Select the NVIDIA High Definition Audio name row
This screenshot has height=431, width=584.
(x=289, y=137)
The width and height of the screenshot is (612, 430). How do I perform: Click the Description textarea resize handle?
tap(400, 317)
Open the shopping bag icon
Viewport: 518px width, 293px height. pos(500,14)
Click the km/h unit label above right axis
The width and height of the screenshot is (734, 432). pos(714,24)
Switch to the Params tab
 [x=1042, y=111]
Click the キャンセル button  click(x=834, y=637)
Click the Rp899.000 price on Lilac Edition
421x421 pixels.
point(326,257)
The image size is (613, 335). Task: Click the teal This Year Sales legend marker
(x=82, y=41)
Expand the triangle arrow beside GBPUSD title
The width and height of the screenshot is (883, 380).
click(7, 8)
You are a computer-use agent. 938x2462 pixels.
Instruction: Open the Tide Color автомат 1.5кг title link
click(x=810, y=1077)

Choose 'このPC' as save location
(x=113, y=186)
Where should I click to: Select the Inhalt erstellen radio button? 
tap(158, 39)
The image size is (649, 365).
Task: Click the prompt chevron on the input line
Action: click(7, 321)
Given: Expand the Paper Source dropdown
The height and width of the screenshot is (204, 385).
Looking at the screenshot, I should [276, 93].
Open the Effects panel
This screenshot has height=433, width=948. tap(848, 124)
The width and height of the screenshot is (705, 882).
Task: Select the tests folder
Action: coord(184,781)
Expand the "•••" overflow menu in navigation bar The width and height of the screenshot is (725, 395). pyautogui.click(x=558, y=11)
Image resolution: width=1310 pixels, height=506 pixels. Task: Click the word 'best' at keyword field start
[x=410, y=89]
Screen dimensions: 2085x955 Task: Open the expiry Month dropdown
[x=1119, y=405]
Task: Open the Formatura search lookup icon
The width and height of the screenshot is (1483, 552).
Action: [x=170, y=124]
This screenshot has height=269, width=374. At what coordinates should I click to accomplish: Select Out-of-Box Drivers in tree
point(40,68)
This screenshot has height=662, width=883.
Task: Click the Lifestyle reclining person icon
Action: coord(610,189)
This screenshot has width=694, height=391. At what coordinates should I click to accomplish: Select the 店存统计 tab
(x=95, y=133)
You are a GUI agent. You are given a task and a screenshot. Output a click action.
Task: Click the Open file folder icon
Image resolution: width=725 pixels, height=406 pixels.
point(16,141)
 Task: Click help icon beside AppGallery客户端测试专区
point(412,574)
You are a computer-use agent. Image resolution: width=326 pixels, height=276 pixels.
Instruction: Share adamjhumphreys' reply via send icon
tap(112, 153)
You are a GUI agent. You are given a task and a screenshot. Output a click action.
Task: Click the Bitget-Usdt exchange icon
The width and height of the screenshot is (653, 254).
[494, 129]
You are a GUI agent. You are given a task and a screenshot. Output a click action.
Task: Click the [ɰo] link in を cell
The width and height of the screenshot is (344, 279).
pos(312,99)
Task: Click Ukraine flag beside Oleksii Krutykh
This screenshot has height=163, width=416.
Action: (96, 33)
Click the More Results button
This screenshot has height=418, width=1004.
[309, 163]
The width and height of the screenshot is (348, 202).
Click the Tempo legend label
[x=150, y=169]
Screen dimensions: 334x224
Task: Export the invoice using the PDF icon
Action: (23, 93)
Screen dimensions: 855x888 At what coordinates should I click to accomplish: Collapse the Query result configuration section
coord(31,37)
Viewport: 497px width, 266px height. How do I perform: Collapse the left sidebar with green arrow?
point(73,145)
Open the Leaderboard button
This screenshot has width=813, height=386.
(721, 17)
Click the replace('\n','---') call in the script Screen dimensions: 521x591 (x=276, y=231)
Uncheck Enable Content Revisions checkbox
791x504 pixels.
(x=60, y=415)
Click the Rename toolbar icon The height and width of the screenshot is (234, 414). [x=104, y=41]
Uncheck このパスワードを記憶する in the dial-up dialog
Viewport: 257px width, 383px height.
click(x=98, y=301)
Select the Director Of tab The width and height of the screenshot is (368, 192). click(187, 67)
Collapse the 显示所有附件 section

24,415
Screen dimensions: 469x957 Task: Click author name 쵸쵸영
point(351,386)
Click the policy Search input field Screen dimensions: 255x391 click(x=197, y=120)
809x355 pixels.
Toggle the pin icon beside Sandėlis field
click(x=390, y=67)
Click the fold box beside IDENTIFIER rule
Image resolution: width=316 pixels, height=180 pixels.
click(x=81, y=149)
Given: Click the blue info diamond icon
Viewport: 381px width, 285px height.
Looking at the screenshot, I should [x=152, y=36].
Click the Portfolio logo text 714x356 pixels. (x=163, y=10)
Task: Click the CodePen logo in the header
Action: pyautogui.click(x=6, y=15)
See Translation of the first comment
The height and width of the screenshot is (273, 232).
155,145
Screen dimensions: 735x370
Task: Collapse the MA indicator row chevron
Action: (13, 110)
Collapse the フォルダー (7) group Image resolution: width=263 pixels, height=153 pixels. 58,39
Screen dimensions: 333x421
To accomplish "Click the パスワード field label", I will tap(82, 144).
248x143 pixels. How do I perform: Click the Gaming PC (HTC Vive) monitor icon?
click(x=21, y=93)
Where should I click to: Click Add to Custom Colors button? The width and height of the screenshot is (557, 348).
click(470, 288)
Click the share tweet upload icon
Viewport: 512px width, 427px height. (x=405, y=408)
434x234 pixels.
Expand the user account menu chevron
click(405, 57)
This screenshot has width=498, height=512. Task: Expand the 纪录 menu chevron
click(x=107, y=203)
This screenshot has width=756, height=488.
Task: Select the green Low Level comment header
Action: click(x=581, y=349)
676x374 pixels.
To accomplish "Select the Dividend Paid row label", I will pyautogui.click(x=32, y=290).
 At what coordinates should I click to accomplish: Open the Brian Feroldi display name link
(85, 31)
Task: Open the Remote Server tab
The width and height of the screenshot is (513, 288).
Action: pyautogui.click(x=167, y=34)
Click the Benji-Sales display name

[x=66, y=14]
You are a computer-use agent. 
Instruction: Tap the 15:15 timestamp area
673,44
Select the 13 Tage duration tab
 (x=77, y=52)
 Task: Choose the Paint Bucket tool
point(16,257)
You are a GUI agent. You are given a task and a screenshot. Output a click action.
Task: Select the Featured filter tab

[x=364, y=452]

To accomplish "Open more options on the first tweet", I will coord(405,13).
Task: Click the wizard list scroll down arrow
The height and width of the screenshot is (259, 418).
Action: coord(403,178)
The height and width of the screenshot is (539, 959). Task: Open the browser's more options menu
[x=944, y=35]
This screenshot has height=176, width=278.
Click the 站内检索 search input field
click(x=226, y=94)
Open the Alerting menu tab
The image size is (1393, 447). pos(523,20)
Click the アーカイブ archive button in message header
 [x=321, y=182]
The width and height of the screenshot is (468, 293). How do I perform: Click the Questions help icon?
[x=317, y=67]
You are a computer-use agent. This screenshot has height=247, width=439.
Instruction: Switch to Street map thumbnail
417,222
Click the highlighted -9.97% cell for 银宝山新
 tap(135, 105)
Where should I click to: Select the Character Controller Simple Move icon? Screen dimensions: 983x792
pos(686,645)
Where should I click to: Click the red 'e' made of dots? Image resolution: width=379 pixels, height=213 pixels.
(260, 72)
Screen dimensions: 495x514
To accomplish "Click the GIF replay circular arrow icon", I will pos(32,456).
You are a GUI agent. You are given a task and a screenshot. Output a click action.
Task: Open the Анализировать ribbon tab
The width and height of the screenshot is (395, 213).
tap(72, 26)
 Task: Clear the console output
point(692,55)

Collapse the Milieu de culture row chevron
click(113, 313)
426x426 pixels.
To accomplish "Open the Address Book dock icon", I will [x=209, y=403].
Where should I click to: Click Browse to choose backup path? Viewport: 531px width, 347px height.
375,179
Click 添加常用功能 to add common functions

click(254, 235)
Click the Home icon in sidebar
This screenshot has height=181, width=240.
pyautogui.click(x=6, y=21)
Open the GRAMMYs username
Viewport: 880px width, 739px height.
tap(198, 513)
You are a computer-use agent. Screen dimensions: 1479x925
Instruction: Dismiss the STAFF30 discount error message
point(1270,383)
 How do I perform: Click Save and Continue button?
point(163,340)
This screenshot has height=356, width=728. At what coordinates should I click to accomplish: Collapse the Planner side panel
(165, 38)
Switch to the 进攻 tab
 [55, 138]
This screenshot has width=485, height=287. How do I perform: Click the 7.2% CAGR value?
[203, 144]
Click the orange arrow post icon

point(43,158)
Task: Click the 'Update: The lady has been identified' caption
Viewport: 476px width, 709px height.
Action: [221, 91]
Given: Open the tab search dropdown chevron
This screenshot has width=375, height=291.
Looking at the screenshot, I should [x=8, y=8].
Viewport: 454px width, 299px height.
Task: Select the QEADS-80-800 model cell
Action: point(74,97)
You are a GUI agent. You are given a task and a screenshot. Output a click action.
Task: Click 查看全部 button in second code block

> REQUIRED ACTION
Your answer should be only a number: how many lines of the data above contain the string "computer"?

> WRITTEN REPLY
5